Si elle doit sa notoriété au rôle de Chouchou qu'elle interprétait à la télévision dans "Un gars, une fille", Alexandra Lamy a fait ses débuts de comédienne au théâtre. Aujourd'hui, elle revient à ses premières amours sous la direction de Didier Long dans "Théorbe", une comédie dramatique de Christian Siméon. Elle répond à nos questions avec la bonne humeur et le naturel d'une jeune femme de 31 ans à qui la réussite n'est pas montée à la tête.
Après quatre ans de succès, pourquoi avez-vous décidé d'arrêter Un gars, une fille ?
C'est une décision que Jean Dujardin (ndlr : son partenaire dans Un gars, une fille) et moi avons prise ensemble. Nous avons tous les deux ressenti la même lassitude en même temps, la peur de se répéter. Au bout d'un moment, il faut savoir s'arrêter et se dire "j'ai fait le tour de mon personnage, je ne peux plus le faire évoluer, j'arrête !".

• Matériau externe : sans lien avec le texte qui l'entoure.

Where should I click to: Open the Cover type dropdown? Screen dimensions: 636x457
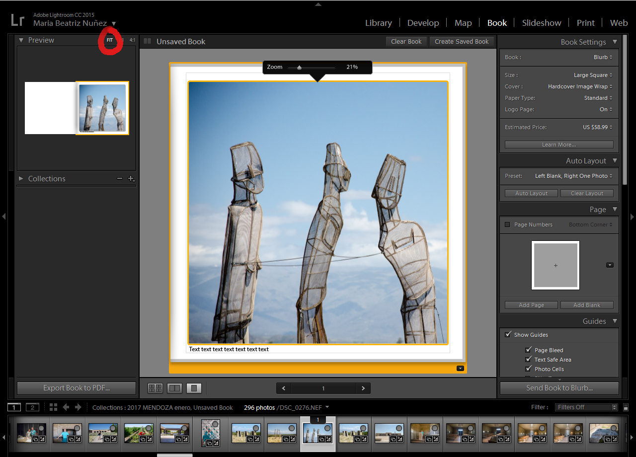click(x=580, y=86)
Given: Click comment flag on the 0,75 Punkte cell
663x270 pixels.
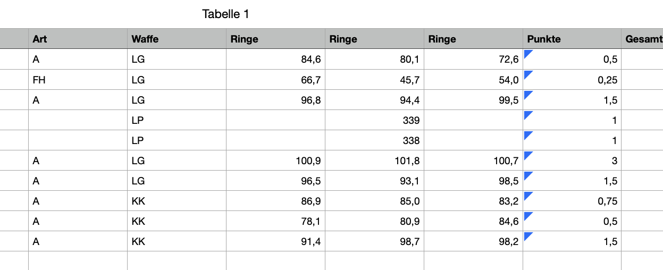Looking at the screenshot, I should tap(527, 195).
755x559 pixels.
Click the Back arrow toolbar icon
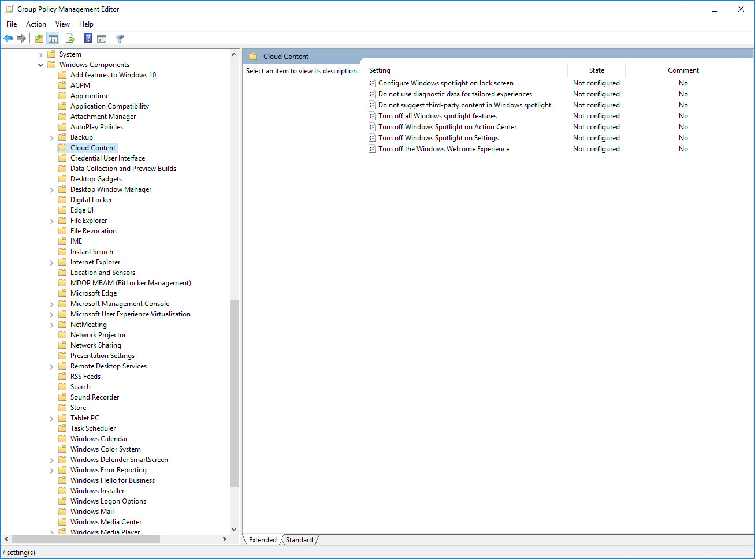pos(8,39)
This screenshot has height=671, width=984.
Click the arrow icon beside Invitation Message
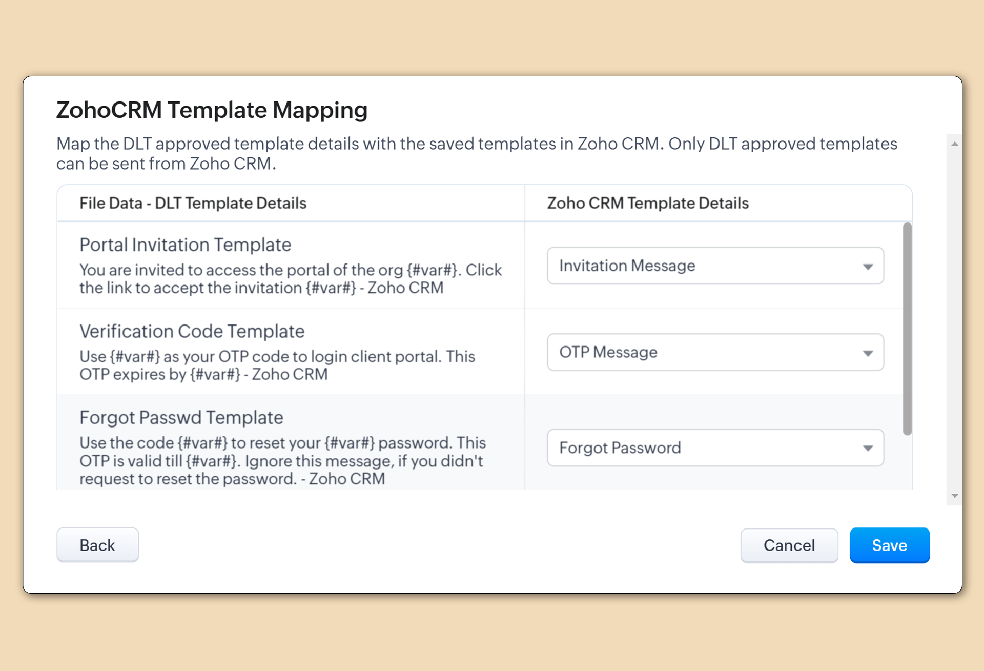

Sans la moindre peur de passer à autre chose ?
Si, c'est vrai, car le personnage de Chouchou a eu beaucoup de succès. Maintenant, pour faire de nouveau du comique, il faudra trouver d'autres types d'humour pour d'autres personnages...

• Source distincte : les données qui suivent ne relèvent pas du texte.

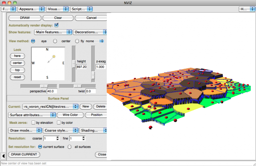The width and height of the screenshot is (256, 166).
Task: Enable mask zeros by elevation
Action: point(33,123)
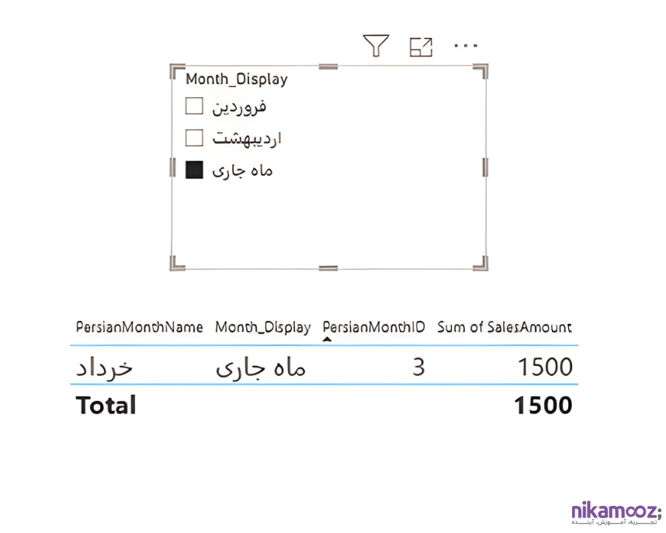This screenshot has height=533, width=666.
Task: Click the filter funnel icon above the slicer
Action: 376,47
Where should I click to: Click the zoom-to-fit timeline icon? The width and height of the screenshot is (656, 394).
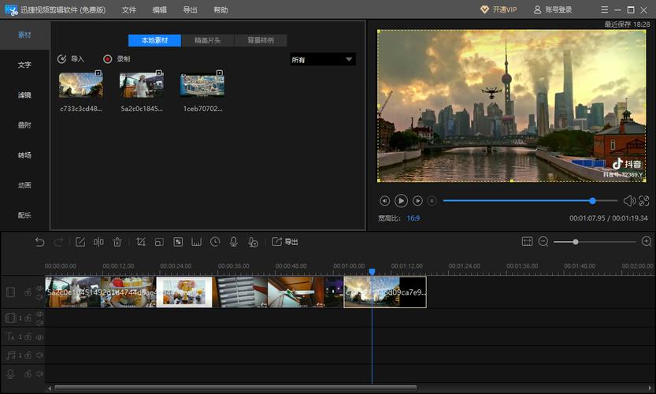527,242
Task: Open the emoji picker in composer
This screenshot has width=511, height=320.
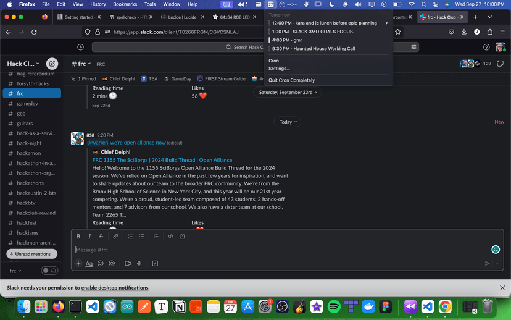Action: pyautogui.click(x=101, y=263)
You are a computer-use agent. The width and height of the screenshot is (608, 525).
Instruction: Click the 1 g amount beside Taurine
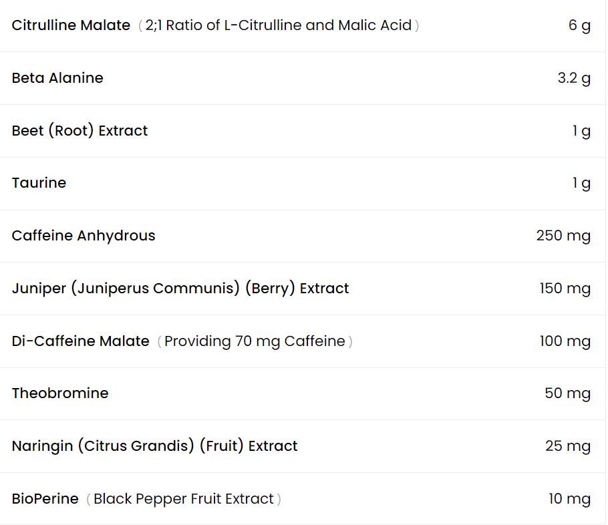[581, 183]
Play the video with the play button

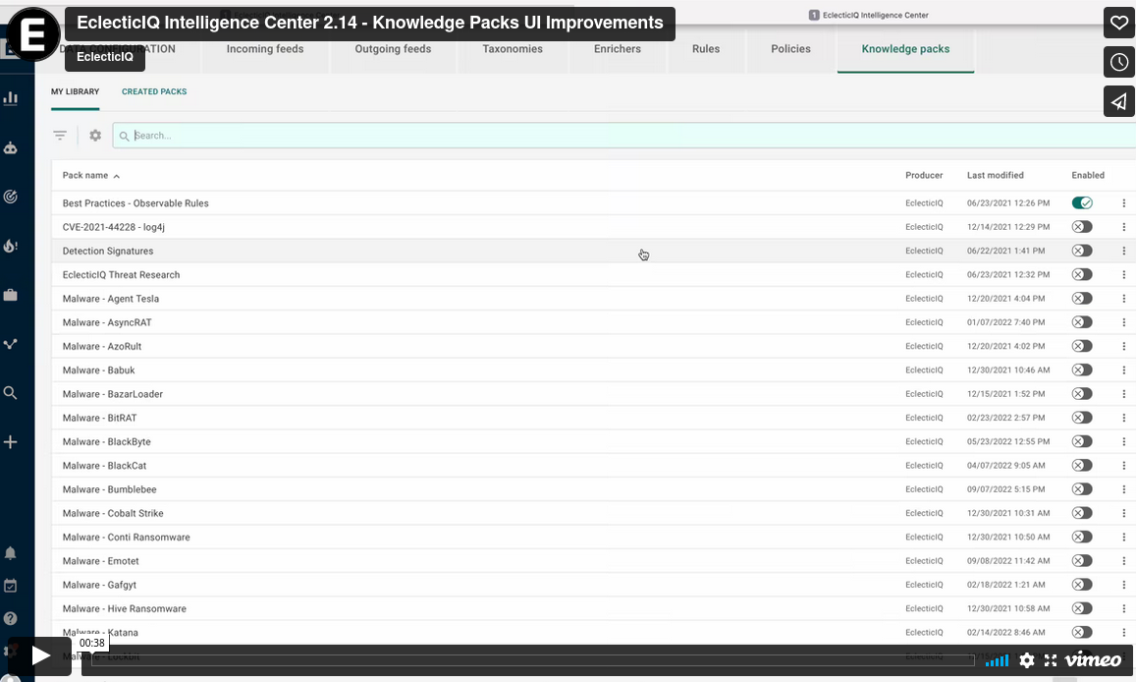coord(40,655)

Et aujourd'hui, pour votre retour au théâtre, vous avez l'impression que l'on vous attend au tournant ?
Un peu, oui ! J'ai la trouille, c'est terrible ! Les gens doivent se dire "Bon, alors, qu'est-ce qu'elle va nous faire Alexandra Lamy, parce que maintenant qu'elle est sur une scène de théâtre, on va voir de quoi elle est capable !". Après le succès d'Un gars, une fille, j'ai l'impression de ne plus avoir le droit à l'erreur. C'est Sarah Bernhardt, d'ailleurs, qui disait que le trac vient avec les années...

Après cette longue absence, la scène vous a-t-elle manqué ?
Beaucoup ! Car j'aime vraiment le théâtre, l'ambiance qu'il y a tout autour, répéter, les loges, l'équipe, la troupe qui se forme... Un théâtre, ça a une âme, une histoire. J'adore aussi avoir le trac avant d'entrer en scène, c'est complètement maso, mais c'est comme ça !

Et comment gérez-vous cette peur ?
J'essaie de faire en sorte qu'elle ne me paralyse pas. En fait, il y a un moment où il faut que je me dise : "Bon, ma fille, t'es la meilleure, tu vas gagner, tu vas tous les embarquer !" Je me motive comme ça et puis je me lance. C'est comme un saut en parachute !

Et une fois sur scène, ce n'est plus que du plaisir ?
Si tout se passe bien, oui ! C'est vraiment super agréable de sentir qu'on emporte le public vers une histoire, de faire évoluer son personnage pendant une heure et demie. Parce qu'au cinéma, même si j'adore ça, on vient parfois sur le tournage pour ouvrir une porte et dire : "À demain !" Et puis le réalisateur crie : "Coupez ! Voilà, la journée est finie pour Alexandra !" Et là, vous pensez : "Mais mince, qu'est-ce que je fais, un boulot de fainéant ou quoi ?"

Quels types de rôles vous confiait-on avant de faire de la télévision ?
En fait, il y a eu deux périodes. D'abord, les cinq années durant lesquelles j'étais élève au conservatoire de Nîmes. On me donnait toujours des rôles dramatiques. Sans doute parce que j'avais une voix un peu grave. Je me sentais très bien là-dedans, d'ailleurs.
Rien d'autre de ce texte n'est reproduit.